As the southern hemisphere's pole star it bore the name Polaris Australis, first applied in the 1700s. In 2016, the IAU organized a Working Group on Star Names (WGSN) to catalog and standardize proper names for stars. The WGSN approved the name Polaris Australis for this star on 5 September 2017 and it is now so included in the List of IAU-approved Star Names. It is the southernmost named star.

==Properties==
With a spectral class of F0IV, Sigma Octantis appears to be a subgiant, although it has also been classified as F0III. Evolutionary models place it at the very end of its main sequence life with an age of about 900 million years. It has expanded somewhat to a size 4.4 times that of the Sun and emits 44 times as much electromagnetic radiation from its photosphere at an effective temperature of 7,415 K.
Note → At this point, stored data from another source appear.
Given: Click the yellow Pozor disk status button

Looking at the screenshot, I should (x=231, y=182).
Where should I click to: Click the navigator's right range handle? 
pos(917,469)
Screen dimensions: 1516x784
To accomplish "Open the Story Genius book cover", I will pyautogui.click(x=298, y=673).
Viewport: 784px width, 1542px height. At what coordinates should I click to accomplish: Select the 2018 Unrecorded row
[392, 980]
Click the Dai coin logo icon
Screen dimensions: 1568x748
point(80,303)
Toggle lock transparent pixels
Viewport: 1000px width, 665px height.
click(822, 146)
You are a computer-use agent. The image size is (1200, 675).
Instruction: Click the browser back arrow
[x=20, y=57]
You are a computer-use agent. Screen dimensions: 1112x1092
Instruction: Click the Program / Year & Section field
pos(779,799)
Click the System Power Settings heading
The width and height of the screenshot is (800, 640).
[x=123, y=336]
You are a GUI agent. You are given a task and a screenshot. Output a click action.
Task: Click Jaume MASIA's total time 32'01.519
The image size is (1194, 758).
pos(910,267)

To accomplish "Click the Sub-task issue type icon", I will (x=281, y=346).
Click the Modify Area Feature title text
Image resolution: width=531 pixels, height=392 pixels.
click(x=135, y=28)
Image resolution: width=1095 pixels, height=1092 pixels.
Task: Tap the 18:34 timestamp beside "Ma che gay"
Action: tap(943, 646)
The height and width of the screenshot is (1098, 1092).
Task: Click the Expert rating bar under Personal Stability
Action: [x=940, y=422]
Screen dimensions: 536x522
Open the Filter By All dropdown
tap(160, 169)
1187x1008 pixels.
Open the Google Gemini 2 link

Sigma Octantis is a Delta Scuti variable, varying by about 0.03 magnitudes every 2.33 hours. It is thought to pulsate only in the fundamental mode.

==Southern pole star==
Sigma Octantis is the current southern pole star, whose counterpart is Polaris, the current North Star. To an observer in the southern hemisphere, Sigma Octantis appears almost motionless and all the other stars in the Southern sky appear to rotate around it. It is part of a small "half hexagon" shape. It is slightly more than a degree away from the true south pole, and the south celestial pole is moving away from it due to precession of the equinoxes.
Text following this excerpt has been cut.